この年齢と、実際の利用者像を並べてみます。機構の2024年度フラット35利用者調査によると、利用者の平均年齢は44.5歳でした。返済期間を35年とすると、完済は79.5歳ごろになります。

新機構団信の保障の終期と、フラット35利用者の平均像1/2

新機構団信の保障の終期と、フラット35利用者の平均像

出所:住宅金融支援機構「新機構団体信用生命保険制度」「2024年度フラット35利用者調査」をもとにLIMO編集部作成

2. 完済までの流れと期間

次に、実際に手続きがどう進むのかを見ていきます。ここが今回いちばん押さえておきたいところです。

2.1 まず取扱金融機関に連絡する

手続きは4つの段階に分かれます。加入の有無と団信の種類を確認し、融資を申し込んだ取扱金融機関に連絡して必要書類を提出、生命保険会社が支払いの可否を審査し、支払われる場合は債務が全額完済されて届出者に通知が届く、という流れです。

加入しているかどうかが分からない場合は、金銭消費貸借契約証書などで確認できます。それでも分からなければ取扱金融機関に問い合わせることになります。

2.2 提出から完済まで通常1か月程度

機構は「必要書類を取扱金融機関にご提出いただいてから債務の完済(保険金のお支払い)まで、通常1か月程度要します」としています。

生命保険会社が家族や主治医に照会や確認を行う場合は、さらに日数がかかるとも書かれています。

注意したいのは、この1か月が書類を提出してからの期間だという点です。
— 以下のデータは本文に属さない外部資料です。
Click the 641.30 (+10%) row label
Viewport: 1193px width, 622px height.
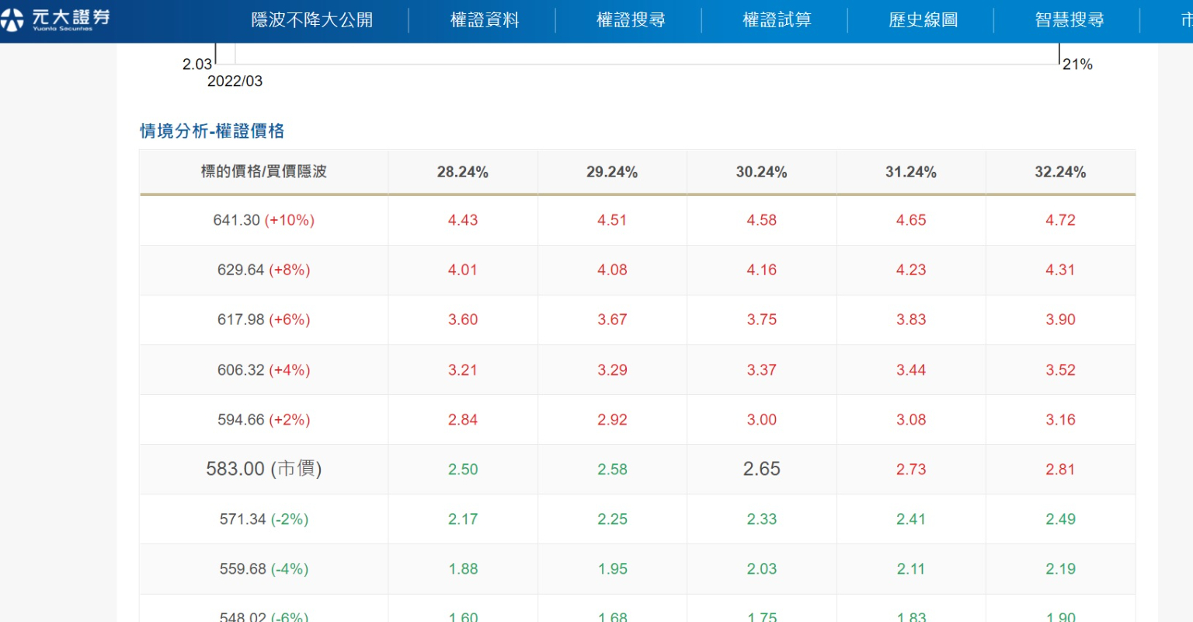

死亡診断書や戸籍を集める時間は含まれていません。

2.3 死亡日が保障開始から2年以内かどうかで書類が変わる

必要書類は団信弁済届のほか、死亡日が保障開始日から2年を経過している場合は死亡診断書または死体検案書の写しです。

これに対して死亡日が保障開始日から2年以内の場合は、生命保険会社所定の死亡証明書の原本が必要になります。こちらは医師に記入を依頼する書類です。
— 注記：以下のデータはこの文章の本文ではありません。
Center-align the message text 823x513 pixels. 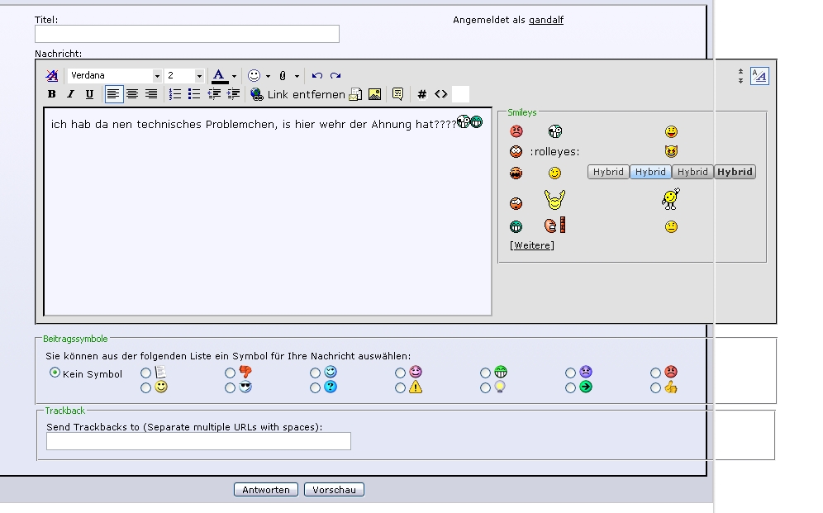(132, 94)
加入して間もない時期ほど、書類を揃えるのに時間がかかる作りになっています。

団信で債務が完済されるまでの流れ2/2

団信で債務が完済されるまでの流れ

出所:住宅金融支援機構の団信弁済に関する案内をもとにLIMO編集部作成

中本智恵

銀行の窓口では、ご家族が亡くなった直後に来店される方を何度も見てきました。そこで多いのが「団信に入っているから返済はもう止めていいですよね」というご質問です。

実際には完済が決まるまで返済は続きます。払い過ぎた分は後から戻る扱いなので、まずは止めずに続けていただくのが安全です。